Many of the whimsical and lighthearted stories in books, television and movies that we force feed to little children are designed to do more than just entertain them and keep them sitting still for five minutes because they're bloodstream is pumping more sugar through them than Willy Wonka's candy factory.

Fairy tales and other children's stories were written to give children a more positive image of the world in which they are growing up and a false sense of hope about their future. The fact of the matter is there are no fairy godmothers that can solve all of our problems with a wave of her wand. There is no magic pair of shoes that can transport us to another place and time by clicking its heels together. And, once and for all, there are no dashing princes who rule in far off lands to sweep us off our feet and take us to a place where we can live happily ever after. Believe me, I've looked…never mind.

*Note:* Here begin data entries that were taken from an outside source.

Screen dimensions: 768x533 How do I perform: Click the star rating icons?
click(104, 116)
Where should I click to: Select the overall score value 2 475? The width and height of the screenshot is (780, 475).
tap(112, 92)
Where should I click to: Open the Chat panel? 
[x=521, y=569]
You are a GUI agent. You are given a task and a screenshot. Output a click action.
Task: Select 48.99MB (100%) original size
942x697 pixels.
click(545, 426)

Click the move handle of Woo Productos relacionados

And the sooner kids learn this, the better off they will be. Filling their heads with a lot of nonsense about magical dwarfs, frogs or footwear won't really prepare them for the world that's out there. So instead of reinforcing these negative stereotypes about unachievable dreams and unrealistic goals, tell them what's really going to happen. Here's what I mean.

"Cinderella"
IN THE STORY: Her fairy godmother allows her to go to the dance by transporting a pumpkin into a beautiful carriage.
IN REAL LIFE: You are an hour late to your high school prom because your date's Yugo broke down on the Interstate.

"Rapunzel"
IN THE STORY: A fair maiden trapped in a tall tower sneaks her lover inside by letting him climb up her long, beautiful hair.
IN REAL LIFE: Every morning you wake up with a cowlick as tall as the Washington Monument and your "lover" just makes fun of it calling you "Alfalfa."

"Peter Pan"
IN THE STORY: Our hero saves Wendy and the Lost Boys from the clutches of the evil Captain Hook.
IN REAL LIFE: No one is there to save you from getting your prostate examined from the man the nurses call "Dr. Coldfinger."

"Snow White and the Seven Dwarfs"
IN THE STORY: A beautiful woman is awakened from a deep sleep by the kiss of an enchanted prince.
IN REAL LIFE: You're woken up at 5:30 in the morning to the sound of your kids screaming, "DADDY, I CAN'T FIND THE COCOA PUFFS! DADDY, I CAN'T FIND THE COCOA PUFFS! DADDY, I CAN'T FIND THE COCOA PUFFS! DADDY, I CAN'T FIND THE COCOA PUFFS!"

"The Three Little Pigs"
IN THE STORY: A big, bad wolf blows down the house of a pig that made it out of straw.
IN REAL LIFE: We call the big, bad wolf the "IRS."

"The Frog Prince"
IN THE STORY: A princess kisses an ugly frog that turns into a handsome prince.
IN REAL LIFE: When you get married, it’s the other way around.